We identified three genes carrying the nitrate and nitrite sensing (NIT) domain (IPR013587) in the P. calceolata genome. Using NCBI non-redundant proteins and marine genomic databases (see “Methods”), 60 homologous proteins of the NIT-sensing domains of P. calceolata were identified. These homologs are restricted to the Pelagophyceae class (16 transcriptomes), the Dictyochophyceae class (6 transcriptomes) and one putative cryptophyte transcriptome.

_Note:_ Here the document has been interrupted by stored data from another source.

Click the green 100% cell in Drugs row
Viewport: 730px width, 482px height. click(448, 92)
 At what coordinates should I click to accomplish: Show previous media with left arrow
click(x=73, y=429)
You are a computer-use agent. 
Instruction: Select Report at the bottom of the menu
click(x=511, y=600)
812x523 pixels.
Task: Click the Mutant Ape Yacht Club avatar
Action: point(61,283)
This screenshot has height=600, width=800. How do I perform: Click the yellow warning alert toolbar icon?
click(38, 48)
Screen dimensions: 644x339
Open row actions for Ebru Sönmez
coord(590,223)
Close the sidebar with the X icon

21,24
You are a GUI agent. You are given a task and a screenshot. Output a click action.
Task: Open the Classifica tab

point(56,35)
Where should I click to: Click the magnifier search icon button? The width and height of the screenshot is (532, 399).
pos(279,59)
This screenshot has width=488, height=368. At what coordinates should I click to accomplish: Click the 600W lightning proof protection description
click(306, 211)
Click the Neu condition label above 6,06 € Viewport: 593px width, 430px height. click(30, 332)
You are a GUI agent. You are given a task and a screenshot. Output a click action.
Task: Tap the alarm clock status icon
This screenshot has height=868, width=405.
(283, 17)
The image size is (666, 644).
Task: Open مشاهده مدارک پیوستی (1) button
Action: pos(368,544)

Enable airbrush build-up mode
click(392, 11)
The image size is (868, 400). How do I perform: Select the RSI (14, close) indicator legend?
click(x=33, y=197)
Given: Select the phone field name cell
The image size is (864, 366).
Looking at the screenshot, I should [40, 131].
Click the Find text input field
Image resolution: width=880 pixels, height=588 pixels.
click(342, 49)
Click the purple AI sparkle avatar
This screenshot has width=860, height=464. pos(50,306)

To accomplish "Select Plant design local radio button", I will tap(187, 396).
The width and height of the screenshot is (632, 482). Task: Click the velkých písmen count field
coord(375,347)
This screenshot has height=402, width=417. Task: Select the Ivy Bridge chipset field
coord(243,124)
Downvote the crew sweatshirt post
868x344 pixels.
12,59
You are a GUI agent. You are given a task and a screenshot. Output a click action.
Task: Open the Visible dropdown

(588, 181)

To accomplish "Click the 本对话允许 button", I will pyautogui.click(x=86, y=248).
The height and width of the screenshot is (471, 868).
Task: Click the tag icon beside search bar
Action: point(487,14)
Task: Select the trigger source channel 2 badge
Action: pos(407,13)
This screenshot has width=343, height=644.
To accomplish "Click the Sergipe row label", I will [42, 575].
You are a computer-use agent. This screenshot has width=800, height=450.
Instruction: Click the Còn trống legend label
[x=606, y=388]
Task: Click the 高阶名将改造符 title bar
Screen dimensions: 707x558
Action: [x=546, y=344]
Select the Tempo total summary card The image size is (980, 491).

The phylogenetic tree of this protein family shows three subfamilies diverging before the Dictyochophyceae/Pelagophyceae separation (Supplementary Fig. S11). One P. calceolata protein carries a NIT-sensing domain surrounded by two transmembrane domains suggesting a capacity for external nitrate/nitrite sensing while the two other NIT genes carry a protein-kinase domain (IPR000719) suggesting phosphorylation-based signal transduction dependent on intracellular nitrate or nitrite concentration (Fig. 5b). To investigate this possibility, we studied the expression levels of NIT-sensing genes. The potential external NIT-sensing gene is indeed significantly overexpressed in low-nitrate environments. In contrast, only one of the intracellular NIT-sensing genes is upregulated in nitrate-rich environments (Fig. 5c). This result suggests an important role of the NIT-sensing genes in the acclimation to environmental nitrate concentrations.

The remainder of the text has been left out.